§ REQUIRED ACTION:
Answer these from the text on Mariana Casas below:
1. In what town was Casas born?
2. In what year did she graduate in law from the University of Buenos Aires?
3. Until what month and year did she serve as legal advisor to INADI?

§ EXCERPTED TEXT:
*** Block opens ***

Argentine lawyer and activist

Mariana Federica Casas (born 27 August 1959) is an Argentine lawyer and activist notable for advancing transgender rights in Argentina. She is the first transgender lawyer in the country and the first openly transgender motorcycle racer globally. Casas has been pivotal in securing legal recognition of gender identity and is active in women's and LGBT rights movements.

==Early life and education==
Casas was born in Adrogué into a middle-class family of Spanish (father) and Swiss (mother) descent. Assigned male at birth, her gender identity did not align with her assigned sex. During her youth, her parents, concerned for her mental well-being, subjected her to psychological interventions.

She studied law at the University of Buenos Aires, graduating in 2001.

==Legal career and activism==
In February 2002, Casas filed her first lawsuit seeking legal recognition of her gender identity by Argentine authorities. After eighteen months, the court ruled in her favor—an early legal triumph for the transgender rights movement in Argentina.

From that moment forward, she dedicated her practice to assisting transgender individuals in obtaining name and gender marker changes. As part of the legal team for the Federación Argentina de Lesbianas, Gays, Bisexuales y Trans, she worked on the amparo leading to the legal name recognition of Florencia de la V.

Casas also served as legal advisor to the National Institute Against Discrimination, Xenophobia and Racism (INADI) in its Discrimination Assistance and Counseling Unit until August 2011, after which she joined the National Council of Women under the Ministry of Social Development.

By 2010, Casas had successfully defended the gender identity rights of 24 trans women and one trans man. That same year, her legal team at FALGBT successfully obtained the first legal gender and name change without the requirement of surgery.

*** Block closes ***

§ GIVEN INFORMATION:
*** Block opens ***

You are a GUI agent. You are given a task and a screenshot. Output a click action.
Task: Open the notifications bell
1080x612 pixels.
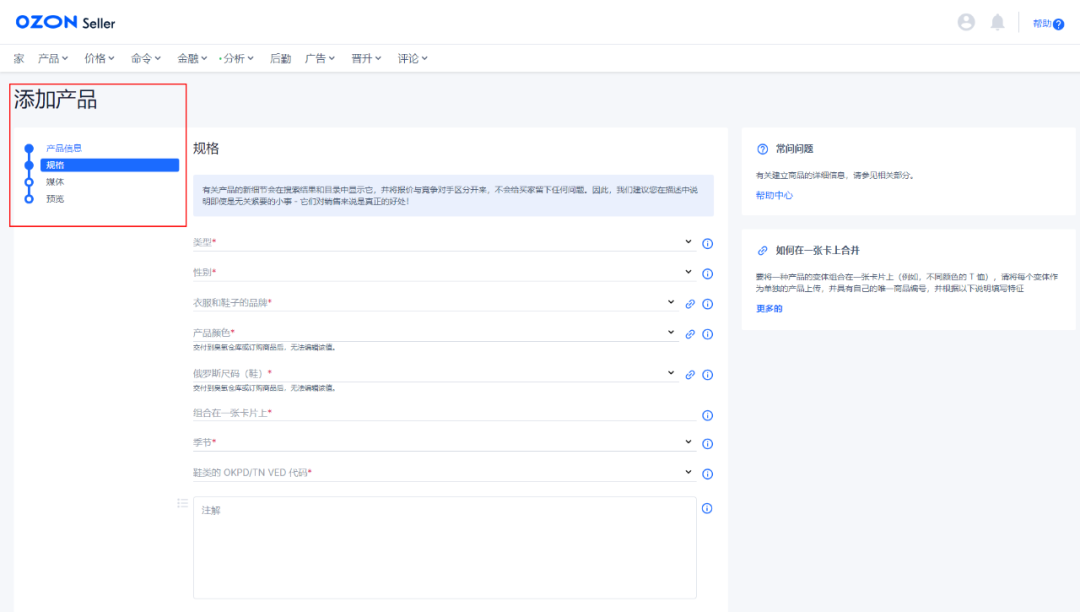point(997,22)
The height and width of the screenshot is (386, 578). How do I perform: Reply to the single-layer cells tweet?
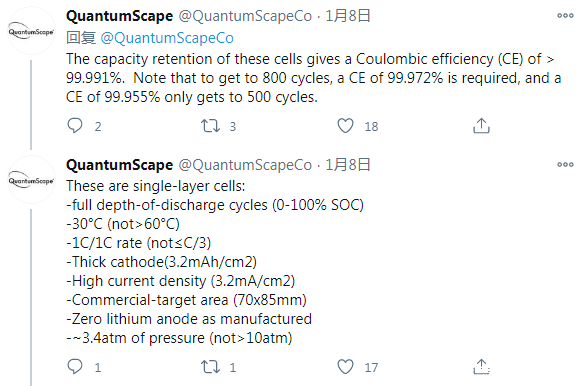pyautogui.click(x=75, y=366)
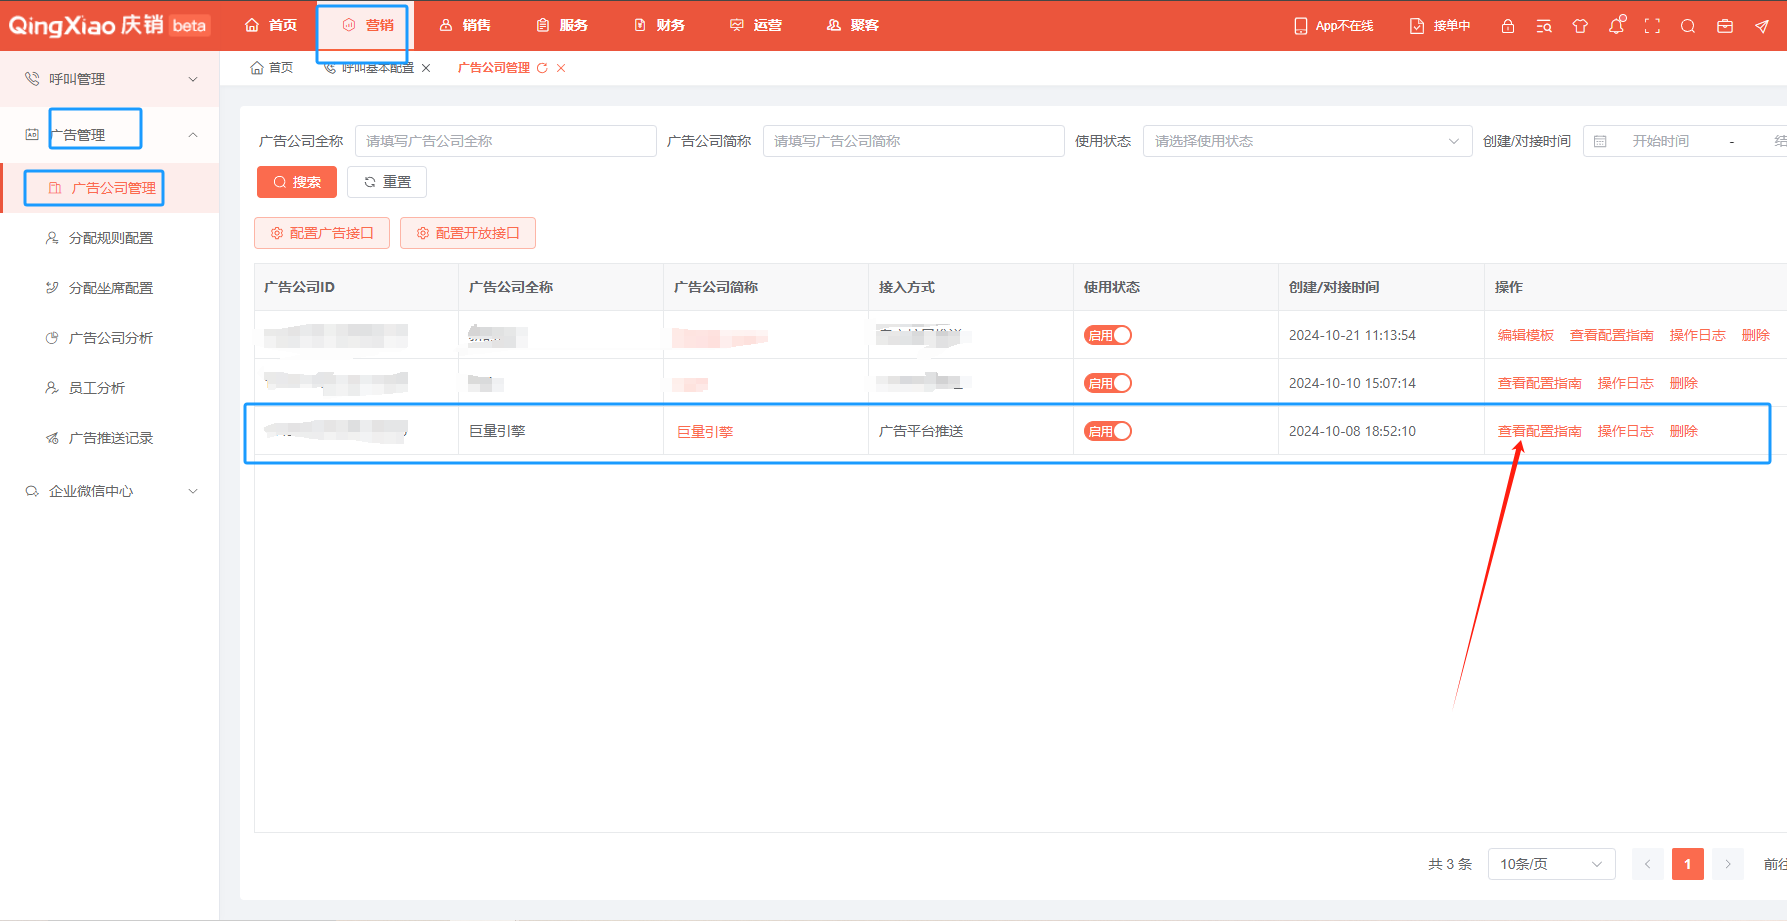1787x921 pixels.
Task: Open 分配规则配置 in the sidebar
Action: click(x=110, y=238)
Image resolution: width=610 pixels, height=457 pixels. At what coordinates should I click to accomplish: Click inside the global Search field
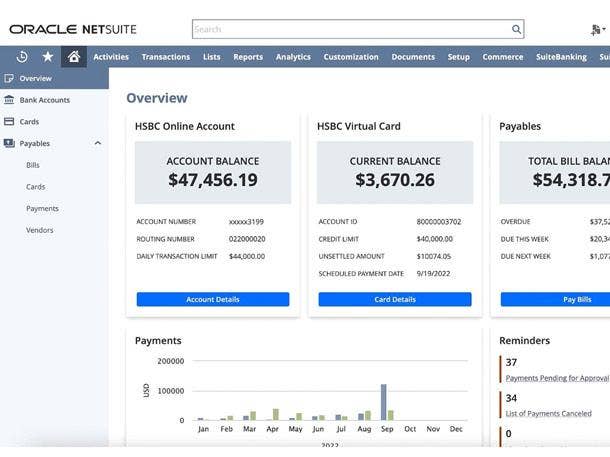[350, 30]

*** Block closes ***

§ OUTPUT OF THE TASK:
1. Adrogué
2. 2001
3. August 2011